(Your goal):
How many lines of the entries below contain the string "agent"? State the number alone.
* * *
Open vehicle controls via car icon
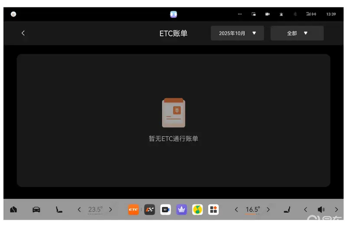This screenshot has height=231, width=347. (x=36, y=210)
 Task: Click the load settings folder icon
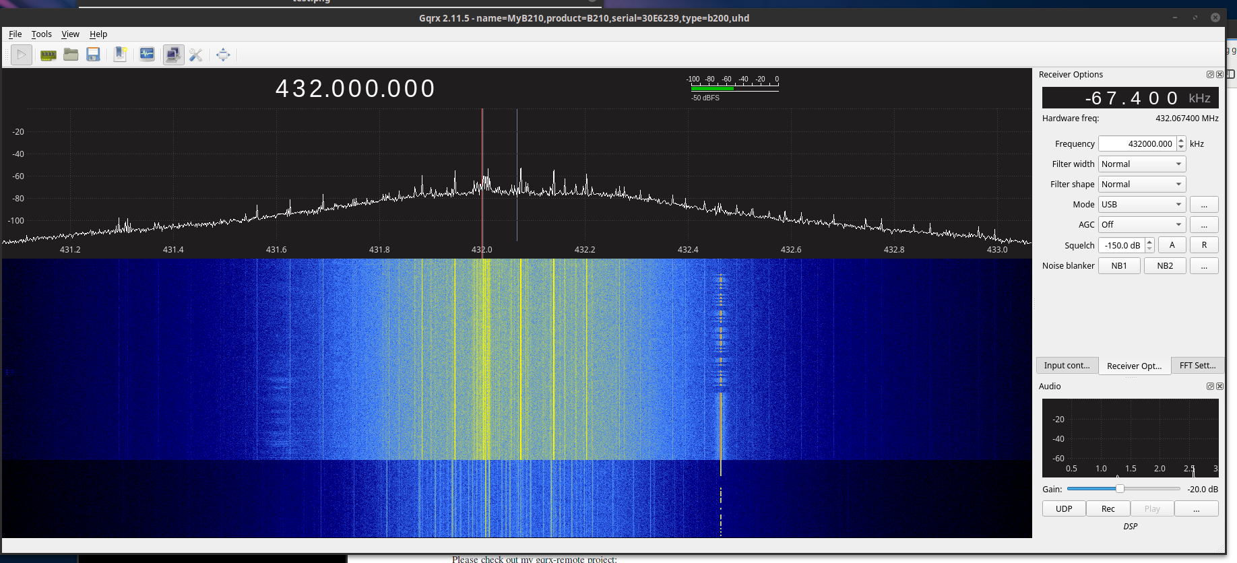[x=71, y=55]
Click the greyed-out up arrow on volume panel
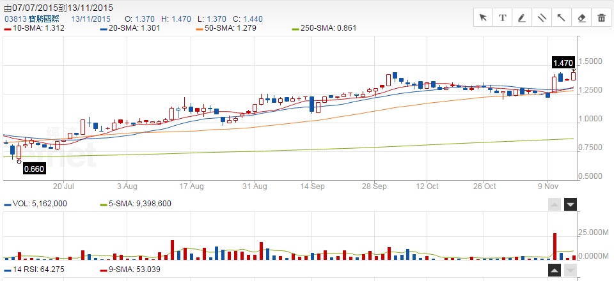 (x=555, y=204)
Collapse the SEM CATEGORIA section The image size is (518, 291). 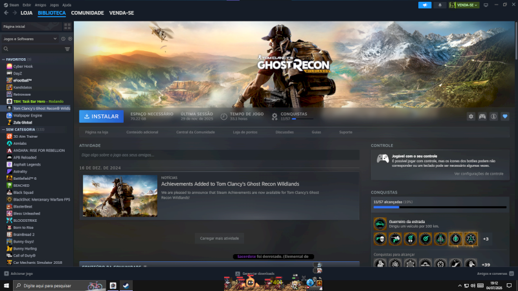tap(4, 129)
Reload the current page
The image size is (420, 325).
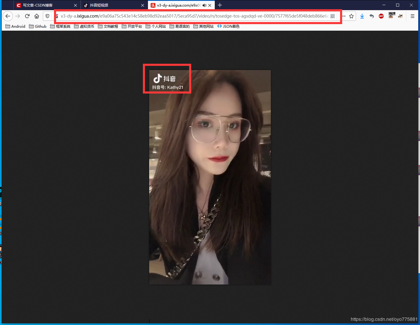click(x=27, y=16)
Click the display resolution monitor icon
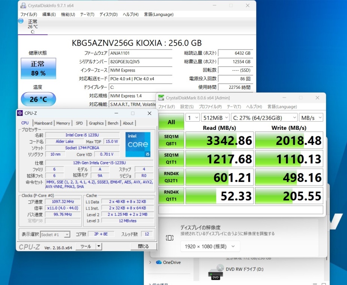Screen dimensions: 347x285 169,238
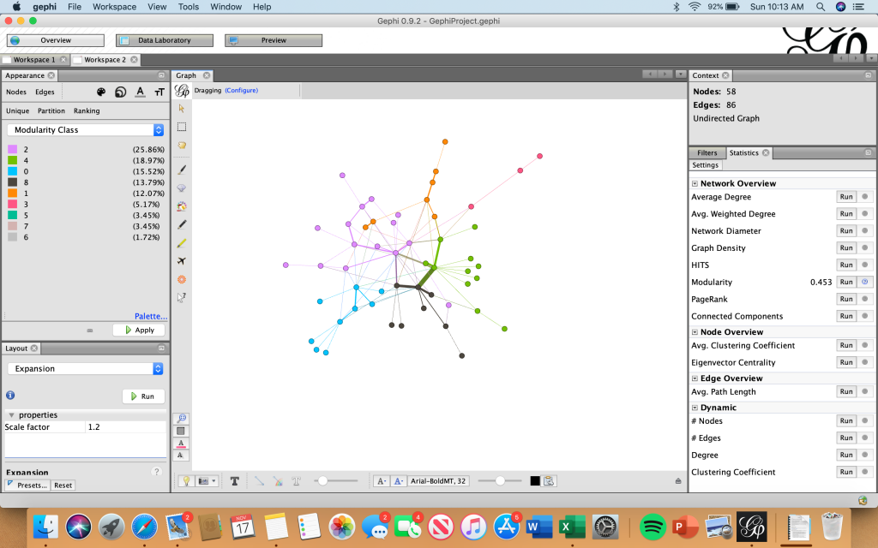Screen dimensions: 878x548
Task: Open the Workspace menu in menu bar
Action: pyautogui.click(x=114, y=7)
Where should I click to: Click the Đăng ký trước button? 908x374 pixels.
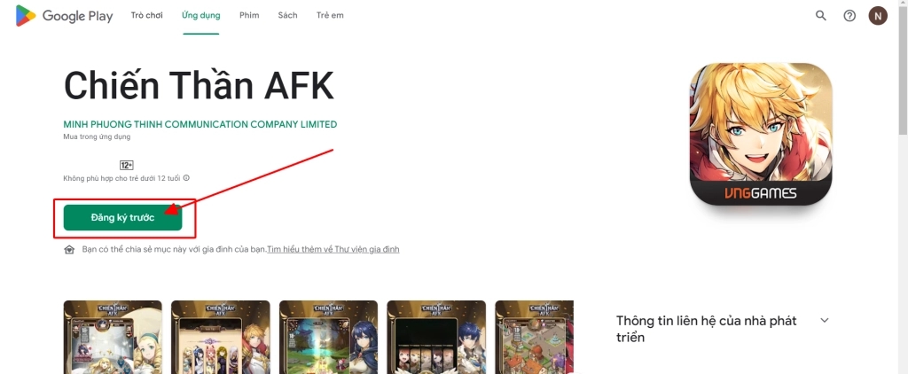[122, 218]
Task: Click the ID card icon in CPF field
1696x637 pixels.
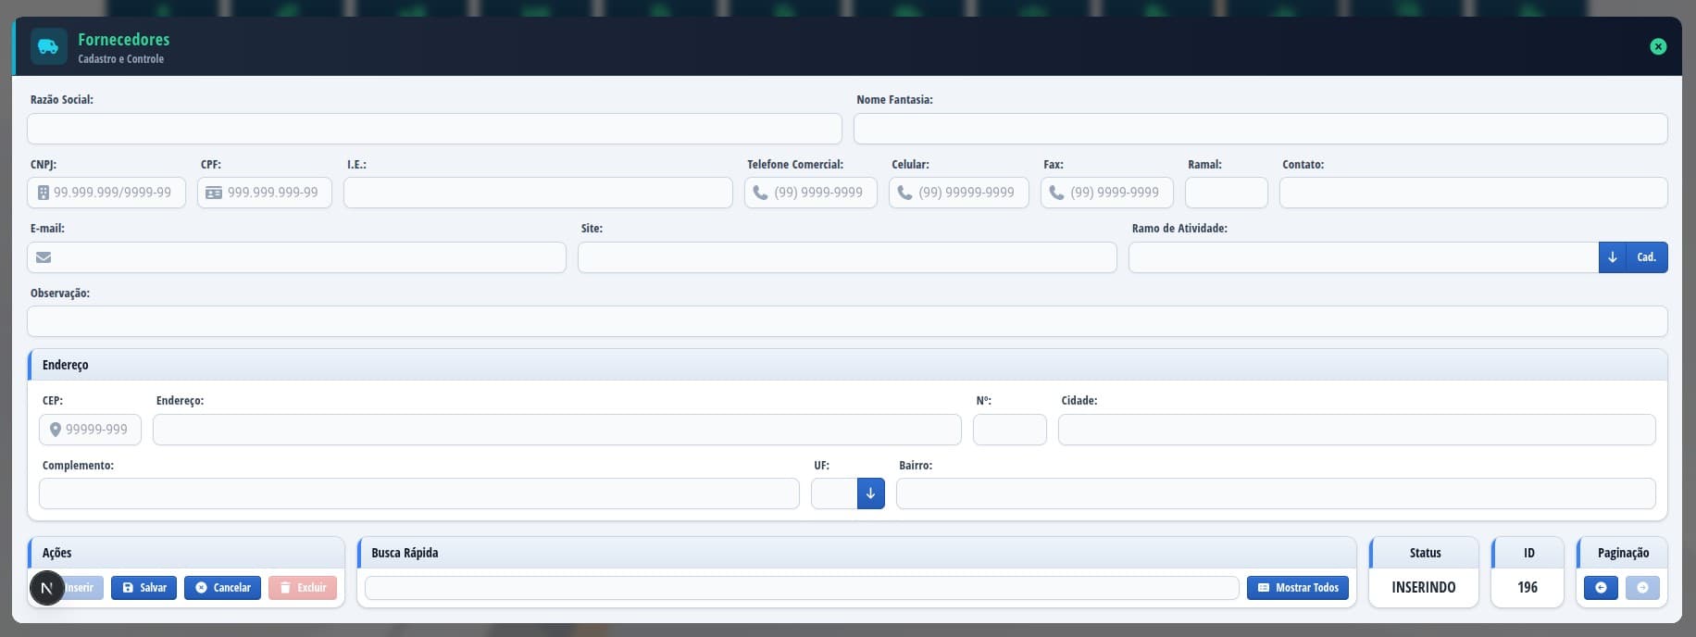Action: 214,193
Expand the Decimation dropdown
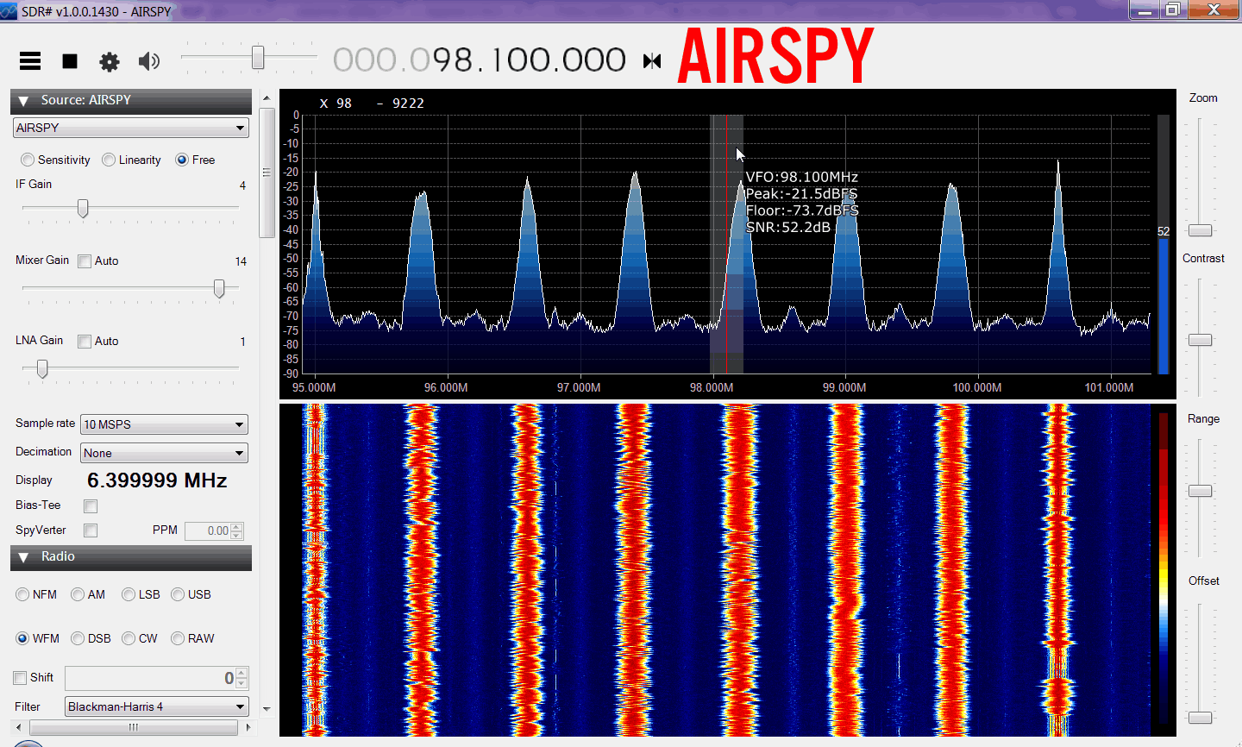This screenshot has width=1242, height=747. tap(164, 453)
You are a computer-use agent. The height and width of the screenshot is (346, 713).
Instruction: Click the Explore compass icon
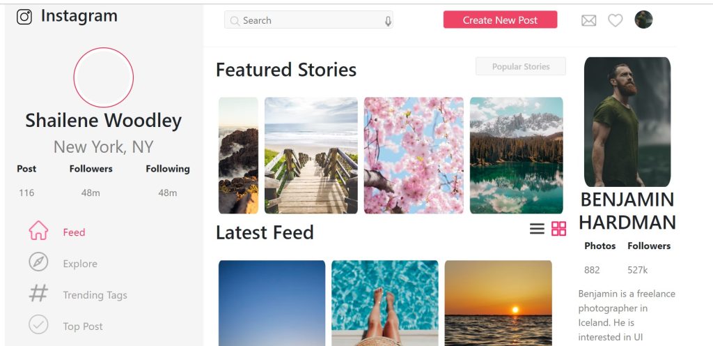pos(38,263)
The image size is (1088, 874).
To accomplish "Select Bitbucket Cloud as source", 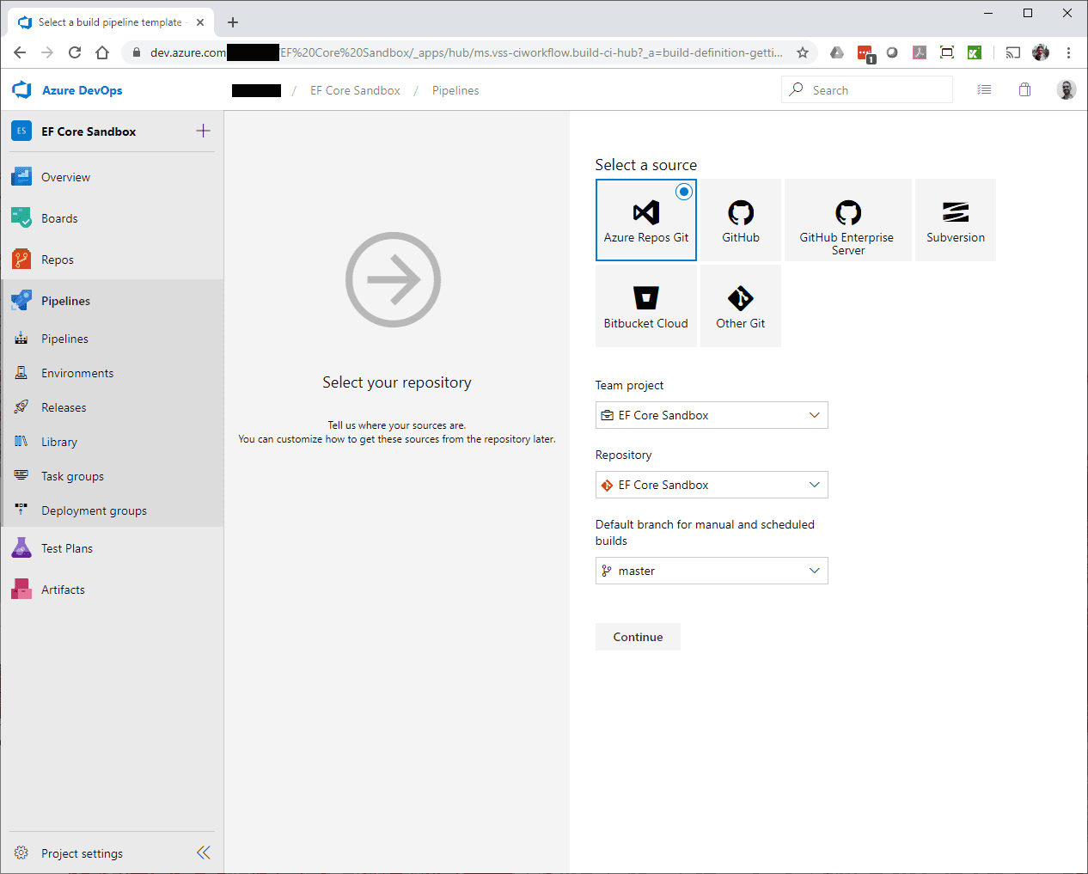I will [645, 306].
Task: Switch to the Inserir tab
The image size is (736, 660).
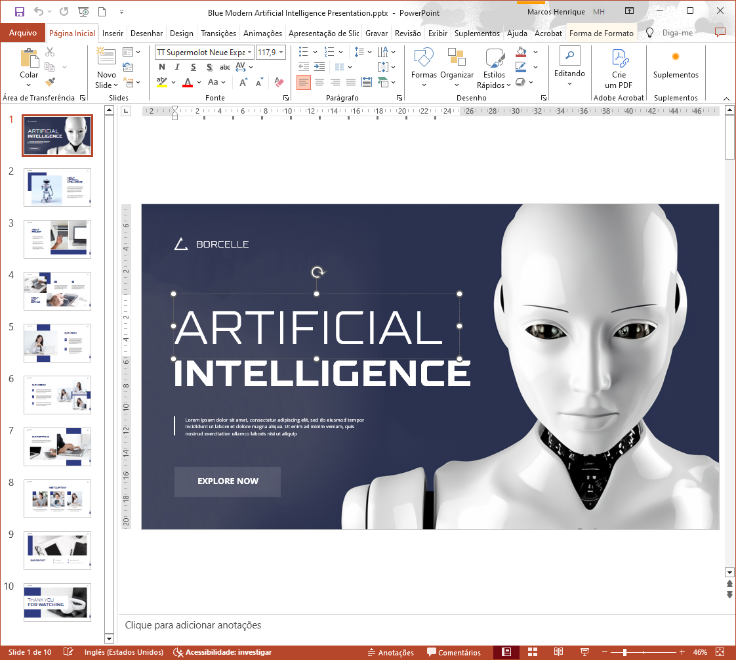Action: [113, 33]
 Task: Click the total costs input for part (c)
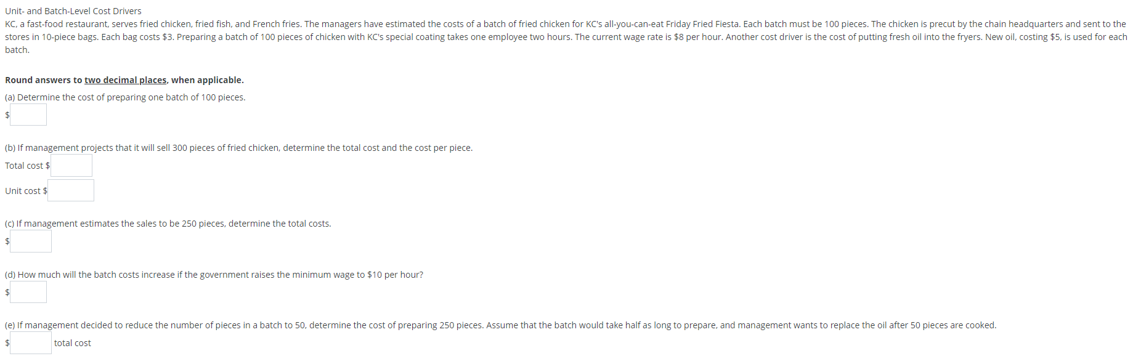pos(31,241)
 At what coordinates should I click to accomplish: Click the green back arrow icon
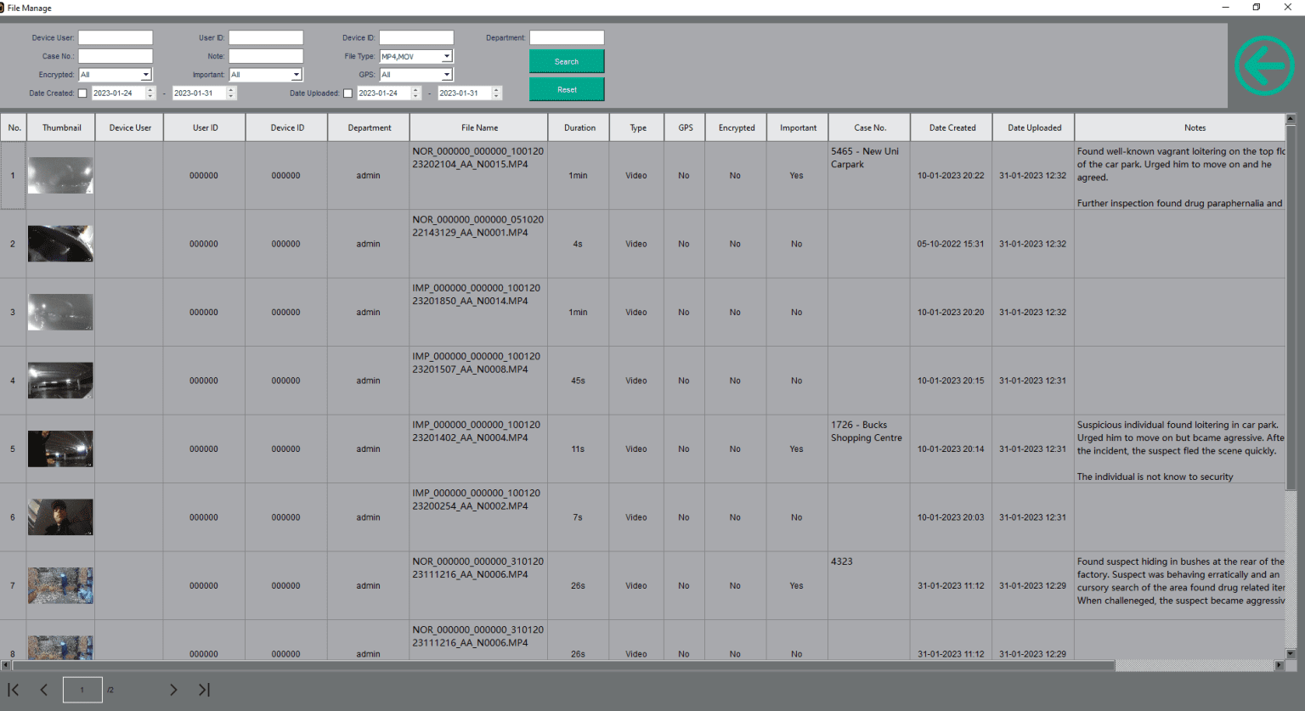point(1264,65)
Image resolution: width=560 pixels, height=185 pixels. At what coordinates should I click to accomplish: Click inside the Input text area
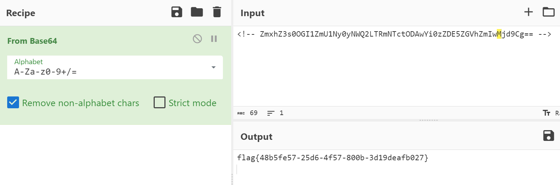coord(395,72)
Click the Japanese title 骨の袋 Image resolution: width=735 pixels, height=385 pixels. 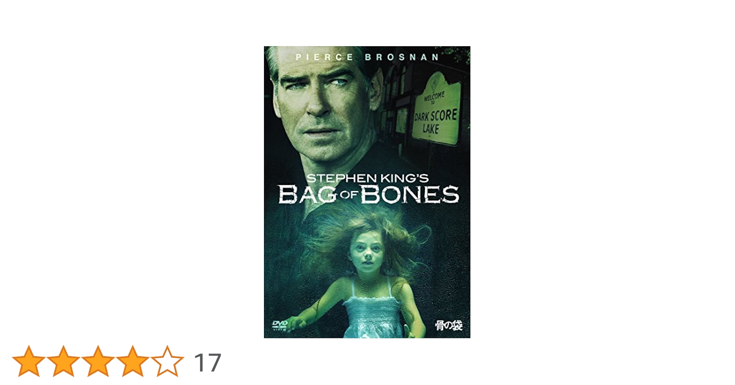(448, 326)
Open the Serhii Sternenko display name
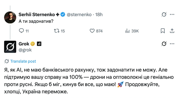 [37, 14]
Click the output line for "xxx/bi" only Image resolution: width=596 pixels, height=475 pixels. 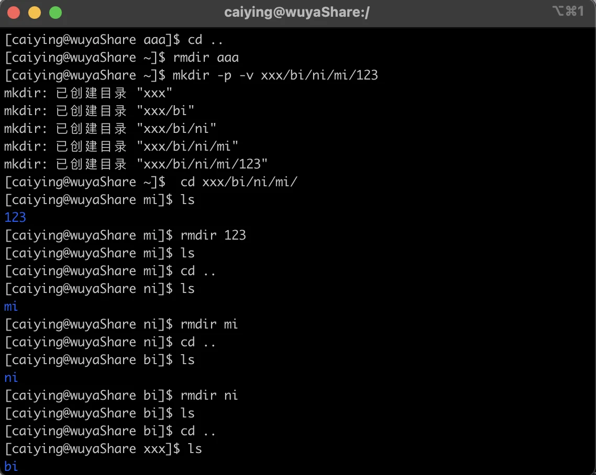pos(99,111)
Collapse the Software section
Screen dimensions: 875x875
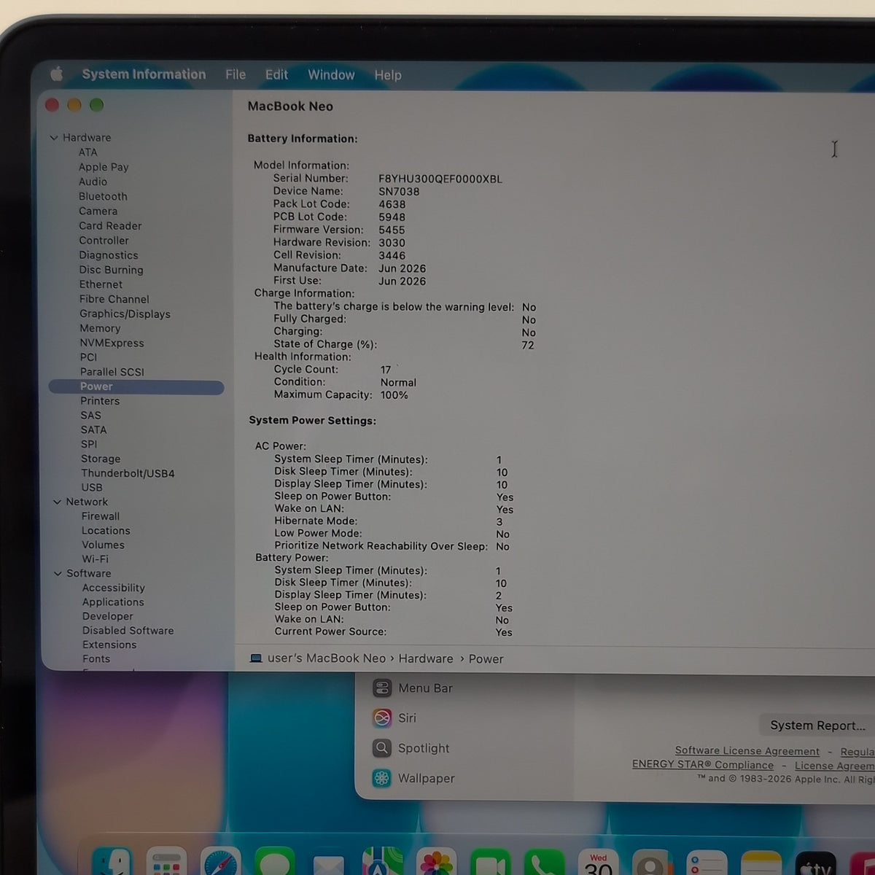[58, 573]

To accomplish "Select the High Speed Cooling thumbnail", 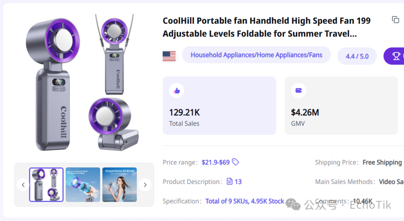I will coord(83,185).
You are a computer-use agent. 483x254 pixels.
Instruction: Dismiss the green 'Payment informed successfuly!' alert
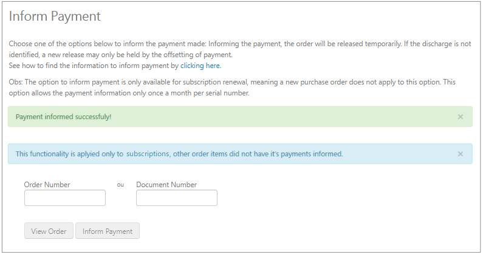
* * *
(Problem solution):
2